Rows on where targets appear:
BEGIN
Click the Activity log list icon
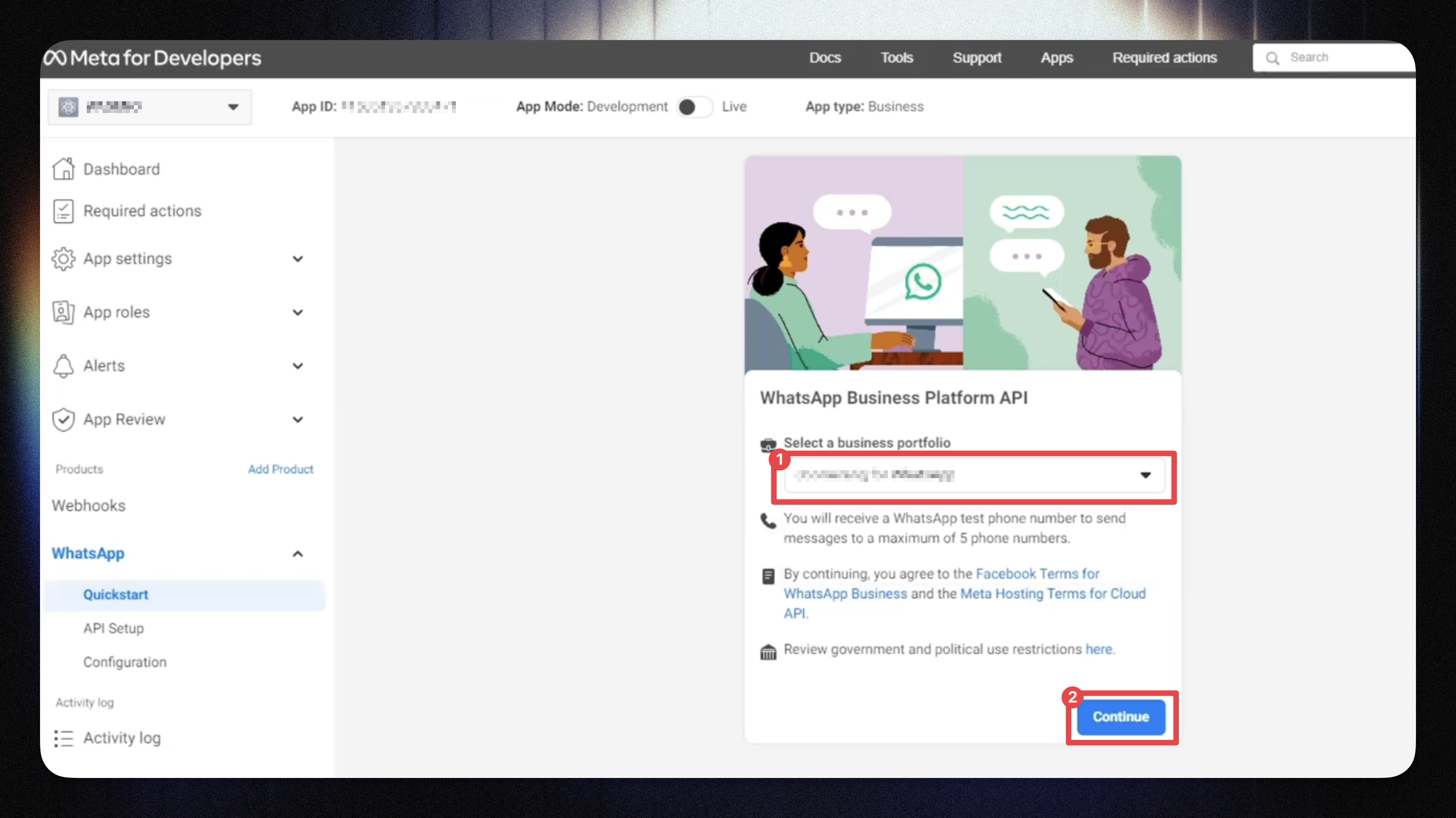[x=63, y=738]
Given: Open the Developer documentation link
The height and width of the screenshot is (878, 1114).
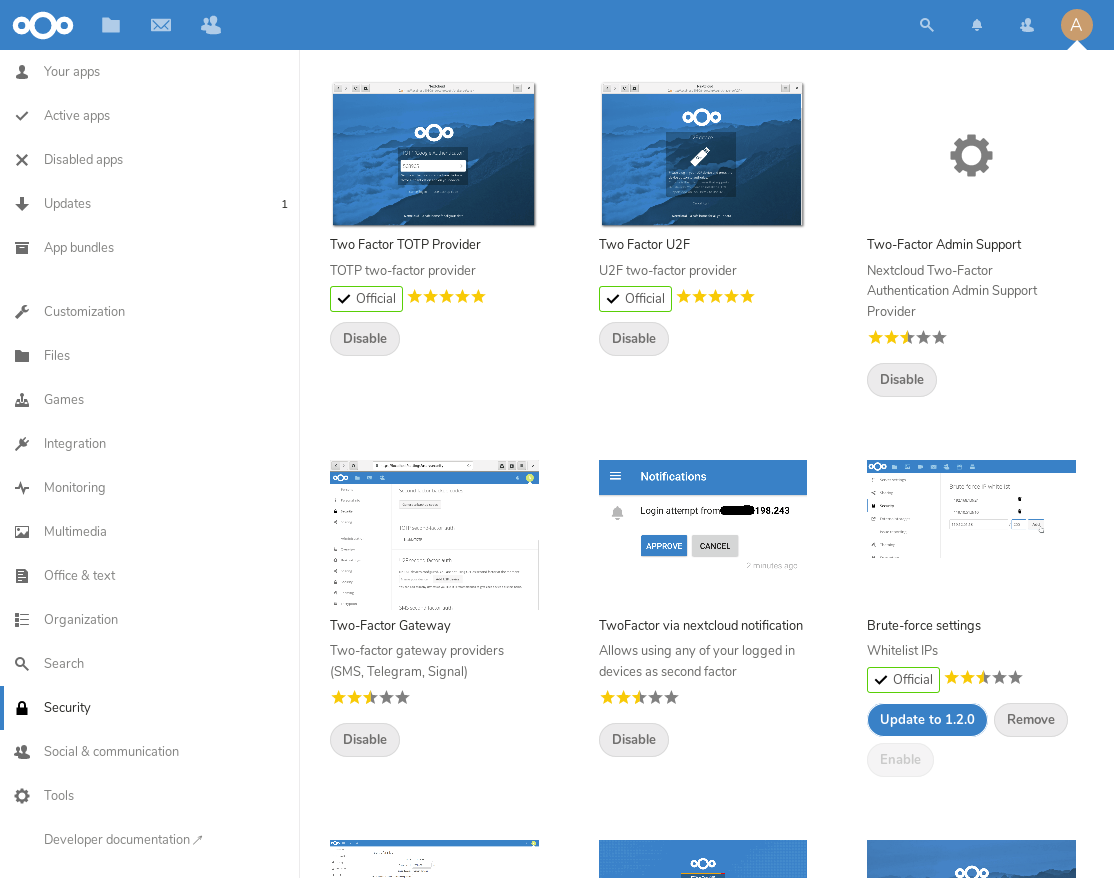Looking at the screenshot, I should (x=116, y=839).
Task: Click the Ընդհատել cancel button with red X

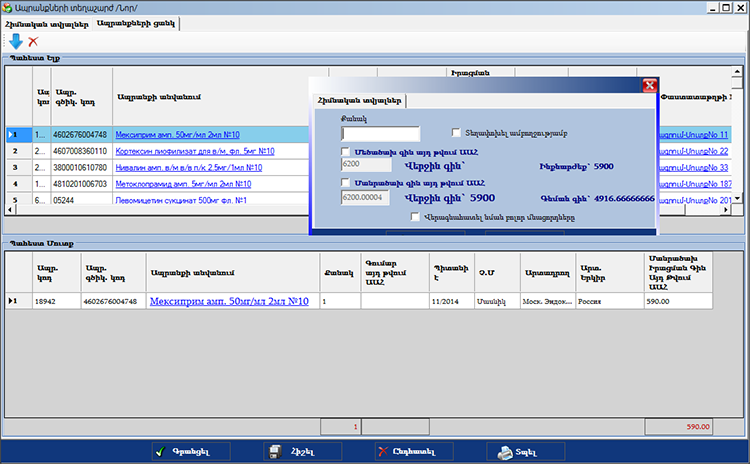Action: click(x=414, y=452)
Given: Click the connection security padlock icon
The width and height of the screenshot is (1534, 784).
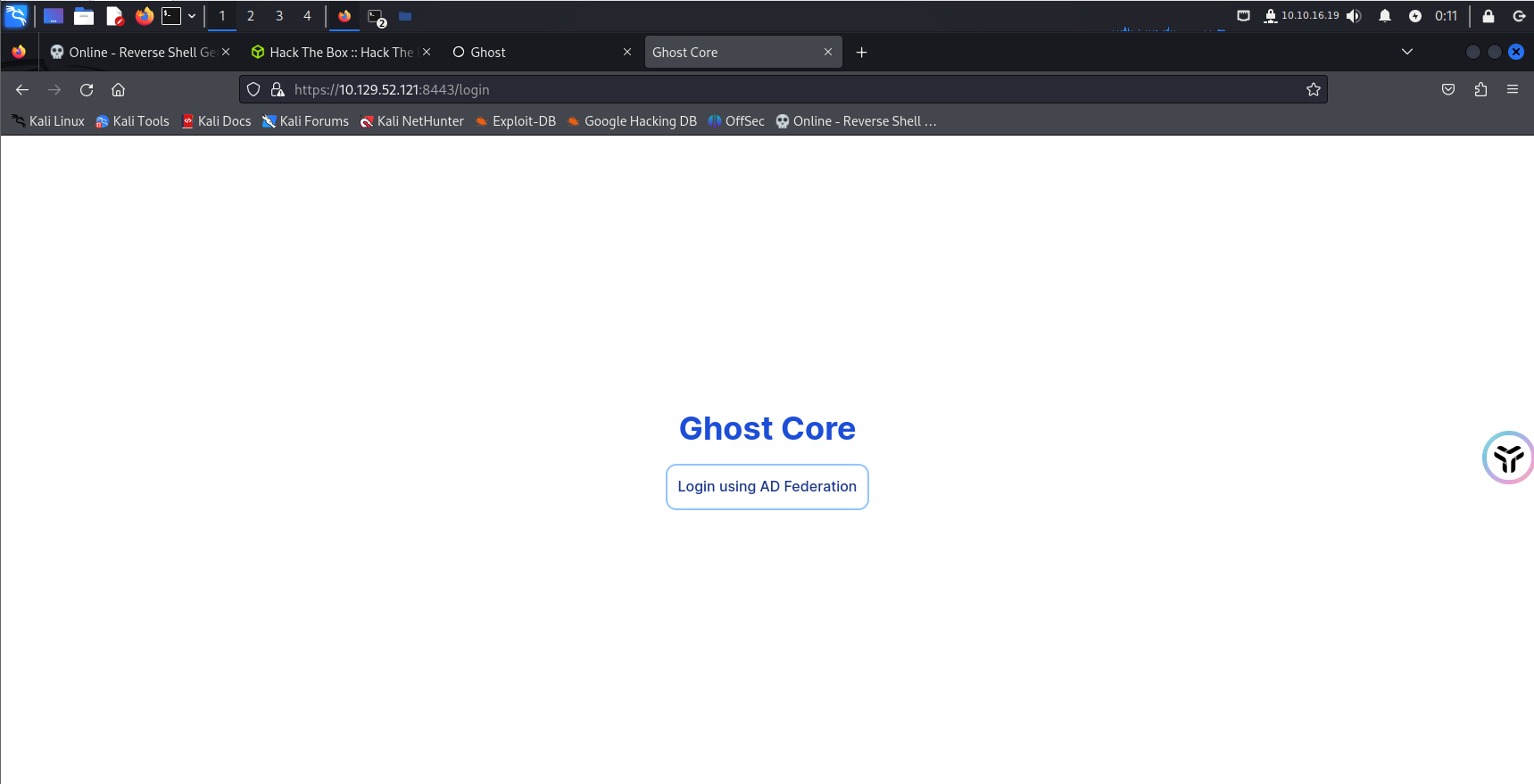Looking at the screenshot, I should coord(278,90).
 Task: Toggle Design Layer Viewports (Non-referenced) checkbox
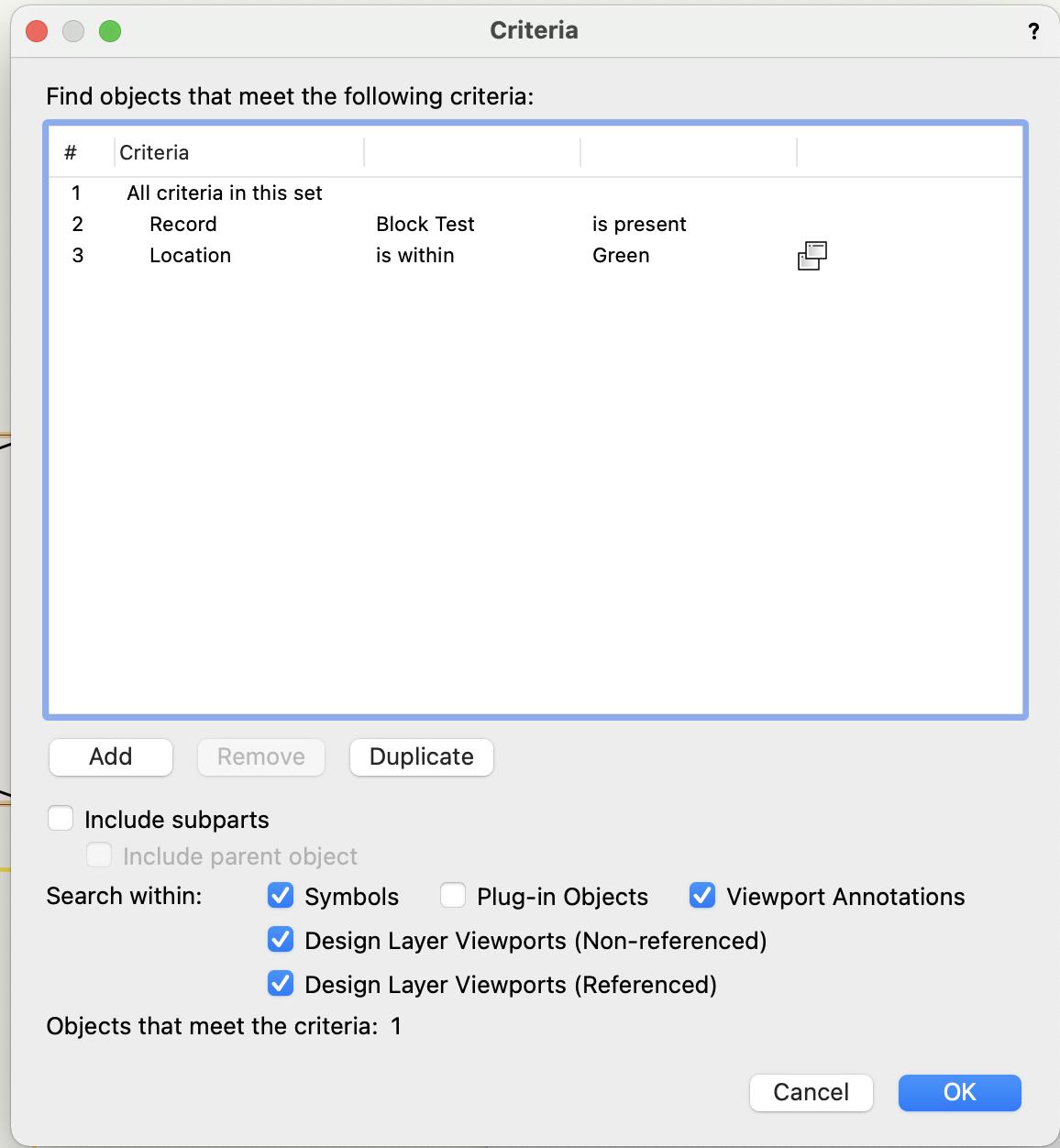coord(281,939)
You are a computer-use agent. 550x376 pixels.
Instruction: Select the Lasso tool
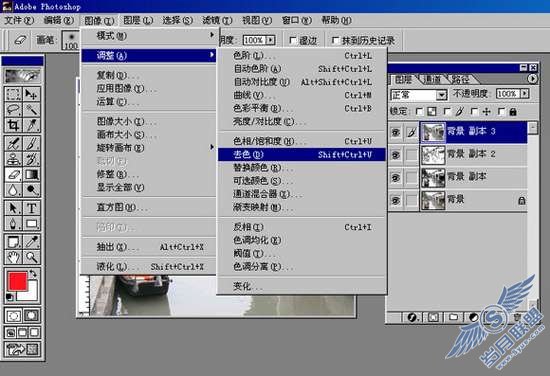point(13,109)
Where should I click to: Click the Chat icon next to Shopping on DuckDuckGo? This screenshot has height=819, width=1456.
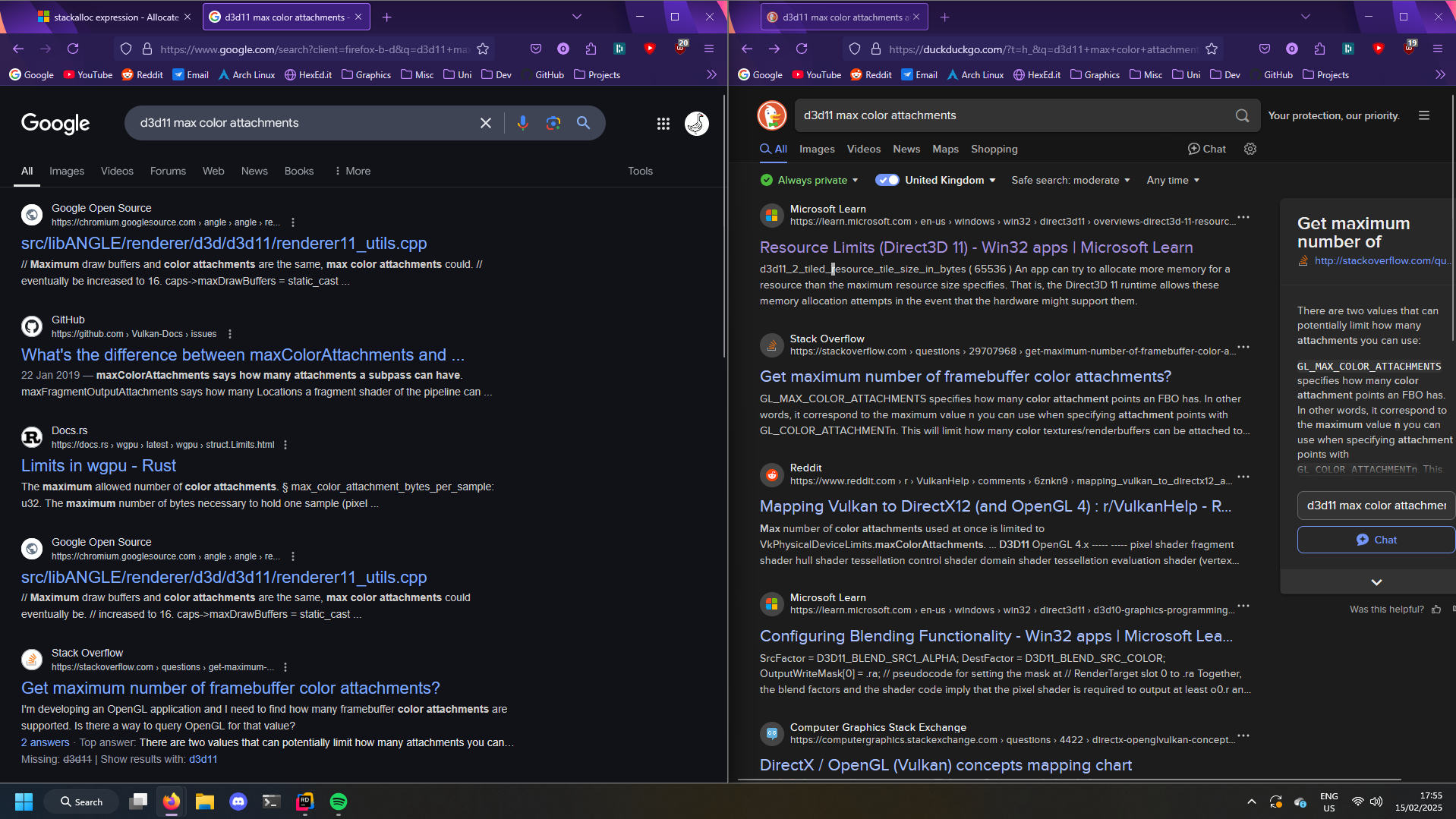pyautogui.click(x=1206, y=149)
END
§ **Your instructions**
Copy the lines verbatim, starting at the line that contains "Task: Toggle Design" and ending at the final line, and omit the pictures from your answer.

§ **Solution to the exercise**
 Task: Toggle Design Layer Viewports (Non-referenced) checkbox
coord(281,939)
You are a computer-use agent. 550x376 pixels.
Instruction: Select the Lasso tool
point(13,109)
Where should I click to: Click the Chat icon next to Shopping on DuckDuckGo? This screenshot has height=819, width=1456.
pyautogui.click(x=1206, y=149)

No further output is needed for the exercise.